Re: [PATCH] scsi: Allow error handling timeout to be specified

[Date Prev][Date Next][Thread Prev][Thread Next][Date Index][Thread Index]

 



On 5/13/2013 12:46 AM, Hannes Reinecke wrote:

> True. But and the end of the day, we _do_ want to recover the failed LUN.
> If we were to disable that faulty LUN and continue running with the others
> we won't have a chance of _ever_ recovering that one LUN.

	I don't buy this. Especially for FC devices, the vast majority of errors I see
are related to zoning, SFP and cabling problems. Once one of those happens you
tend to get a lot of shotgun debugging, which injects all kinds of
further errors.	None of these errors are fixed by the linux error recovery paths.
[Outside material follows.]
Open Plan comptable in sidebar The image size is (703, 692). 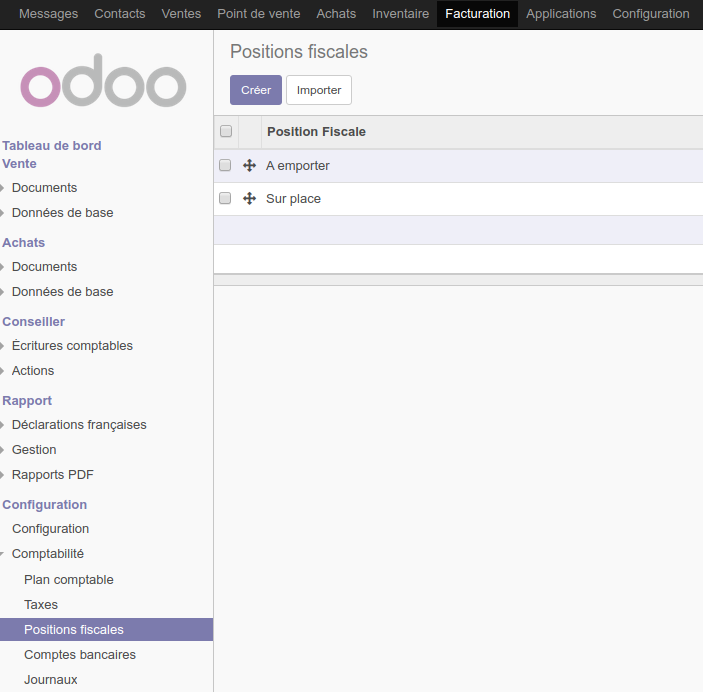(x=69, y=580)
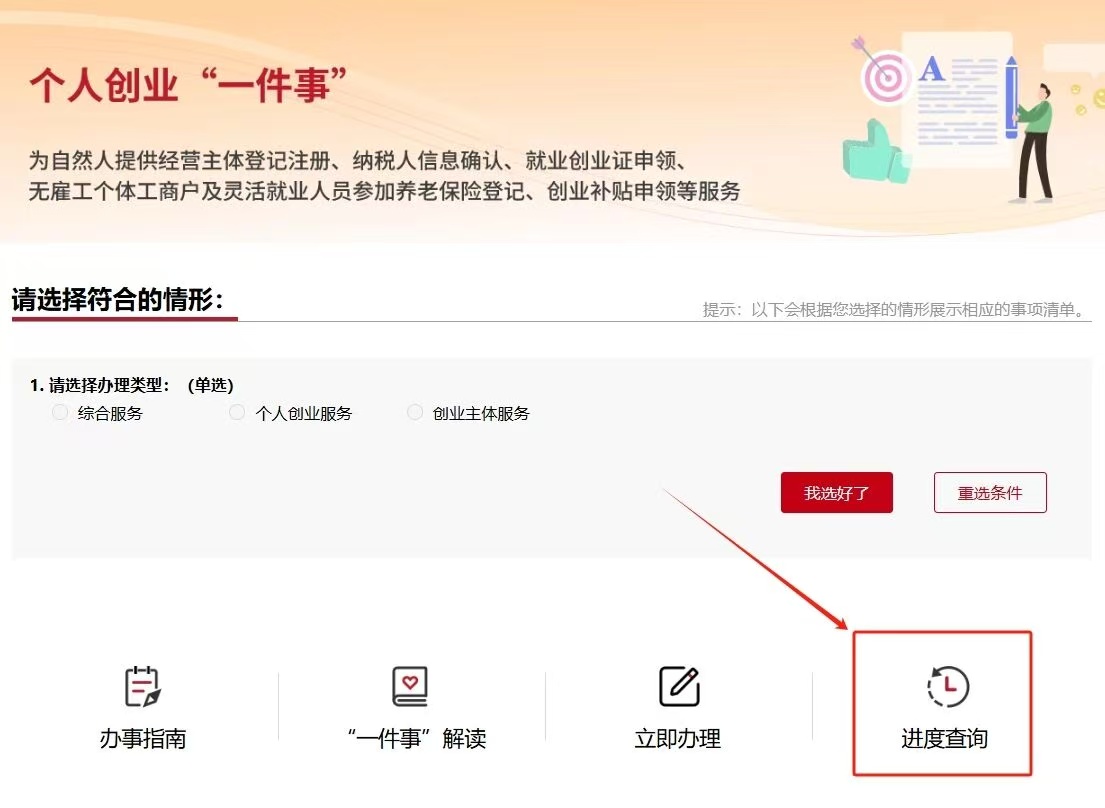Click the 立即办理 edit pencil icon
Viewport: 1105px width, 808px height.
(x=679, y=687)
	That said, if the admin fixes something, for FC/SAS (and potentially others)
you _WILL_ get notification that the device is online again.


> SET when the link is down). So we basically _have_ to escalate it to the
> next level. Even though that will mean to stop I/O to other, hitherto
> unaffected instances.

	And a single failure, turns into performance bubbles and further errors on
other devices. Particularly if the functional devices are stateful, and the
error recovery mechanism isn't sufficiently intelligent about that state (see
tape drives). Think about what happens when a marginal SFP on a target causes
a device to repeatably drop off and reappear at some random point in the future.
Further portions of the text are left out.